I prefer to know what the context and background of any endeavour are so that I can focus our collective efforts on meaningful effort and change. Surely that does not suck.

Only the disconnected and disinterested will not know what is happening in US politics now.

Only the uninspired will not be able to design lessons based on what the Trump administration seems to spew every day.

Video source

This video was of Trump railing on what he considered to be “fake news” media.

The clip (27s to 1min 57s mark) of Trump’s claim and its rebuttal by MSNBC is a lesson on the importance of context. Specifically, how NOT to cite a quote selectively and out context.

The same could be said when teaching. Any content should not be taught without context. If it is, the content is not meaningful. Any strategy should not be employed without context. If it is, this would be like walking around blind and rudderless.

Bonus lesson: When trying to make a point, there is no need to make it about your birthday.

My earliest recollection of an article that mentioned “the age of context” was this 2015 piece describing the music service, Spotify.

If Web 1.0 was the age of expert-created content and Web 2.0 was and still is the age of user-generated content, then Web 3.0 is the age of context.

These ages are not discrete periods. They overlap and all three are present in our lives today. If you are interested in a medical condition, you might get information from an official health service, Wikipedia, and an RSS feed or an IFTTT applet.

Web 3.0 is sometimes called the semantic web because meaning is made in context. Applied in learning, it is context that defines content that learners need.
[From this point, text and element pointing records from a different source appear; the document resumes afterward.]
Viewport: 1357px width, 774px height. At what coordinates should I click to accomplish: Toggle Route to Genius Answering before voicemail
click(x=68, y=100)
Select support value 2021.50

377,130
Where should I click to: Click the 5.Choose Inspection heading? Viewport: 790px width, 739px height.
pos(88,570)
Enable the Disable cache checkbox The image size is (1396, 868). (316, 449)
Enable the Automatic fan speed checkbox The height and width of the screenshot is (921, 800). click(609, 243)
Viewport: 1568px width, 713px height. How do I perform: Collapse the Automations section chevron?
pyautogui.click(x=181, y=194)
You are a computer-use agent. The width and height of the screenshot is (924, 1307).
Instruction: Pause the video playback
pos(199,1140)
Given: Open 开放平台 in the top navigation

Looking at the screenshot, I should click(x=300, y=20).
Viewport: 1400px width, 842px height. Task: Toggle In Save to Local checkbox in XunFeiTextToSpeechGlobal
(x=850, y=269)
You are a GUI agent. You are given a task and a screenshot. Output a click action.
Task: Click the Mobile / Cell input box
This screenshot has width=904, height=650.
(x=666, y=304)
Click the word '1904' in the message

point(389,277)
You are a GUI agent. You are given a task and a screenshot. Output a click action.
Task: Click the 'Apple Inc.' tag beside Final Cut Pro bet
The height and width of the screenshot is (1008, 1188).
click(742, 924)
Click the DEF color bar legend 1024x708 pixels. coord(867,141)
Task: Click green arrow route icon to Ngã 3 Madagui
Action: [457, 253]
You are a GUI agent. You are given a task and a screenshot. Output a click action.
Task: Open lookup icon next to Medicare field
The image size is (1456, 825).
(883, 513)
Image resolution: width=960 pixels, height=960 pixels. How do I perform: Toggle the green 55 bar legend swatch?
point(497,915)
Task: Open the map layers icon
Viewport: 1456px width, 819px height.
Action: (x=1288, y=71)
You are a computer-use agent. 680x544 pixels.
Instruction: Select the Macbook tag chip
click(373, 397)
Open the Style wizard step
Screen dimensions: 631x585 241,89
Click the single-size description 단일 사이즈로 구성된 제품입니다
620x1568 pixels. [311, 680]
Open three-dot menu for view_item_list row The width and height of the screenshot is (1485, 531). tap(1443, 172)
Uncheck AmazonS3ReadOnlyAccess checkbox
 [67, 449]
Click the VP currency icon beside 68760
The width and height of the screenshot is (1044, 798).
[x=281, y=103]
However, instead of requiring learners to seek it, the content finds its way to learners in their situations.

For example, a pharmacist filling in new forms in the office gets information from a performance support system that is different from the strategies s/he needs while promoting a new drug to doctors in a hospital.

A student might work on a community project in different contexts: School, a neighbourhood library, at home, and the venue of the project. A project management system (uh, PMS?) driven by Web 3.0 would provide different scaffolds and information to guide and suit the context.

For example, that student might need help on interviewing and recording while meeting someone at the community project venue. When the context changes to group work in school, the information and scaffolding might be about planning and conflict resolution.

How might students and teachers change in the age of context?

Learners will adopt and adapt quickly. They will also shape the technology as it shapes them.

However, some teachers will likely go kicking and screaming into the future because they already do that now.

  • Allow phones in class? No!
  • Or optimise phone use in class? How?
  • Operate outside a walled garden? It’s not safe!
  • Share openly? Why should I?

For teaching to change in the age of context, teachers must figuratively make the classroom walls transparent. Content should be learnt not for an assignment’s or curriculum’s sake, but for usefulness in context. They need to recognise that context is not limited to exams or the school environment.

One way for teachers to think outside the schooling context is to learn what happens in other jobs. They do not have to abandon their careers to do this. They need only remind themselves that they should be lead learners first and be driven by curiosity to find out what their non-teacher family members and friends do.

Another way teachers can think outside the box while operating inside one is to link what they already see and do in their lives outside of their classrooms. How do they leverage on social media? Why do they pursue hobbies or passions? What do they use to keep learning after they get their teaching qualifications?

These are things they can transfer from one context to the other. It is called the age of context after all.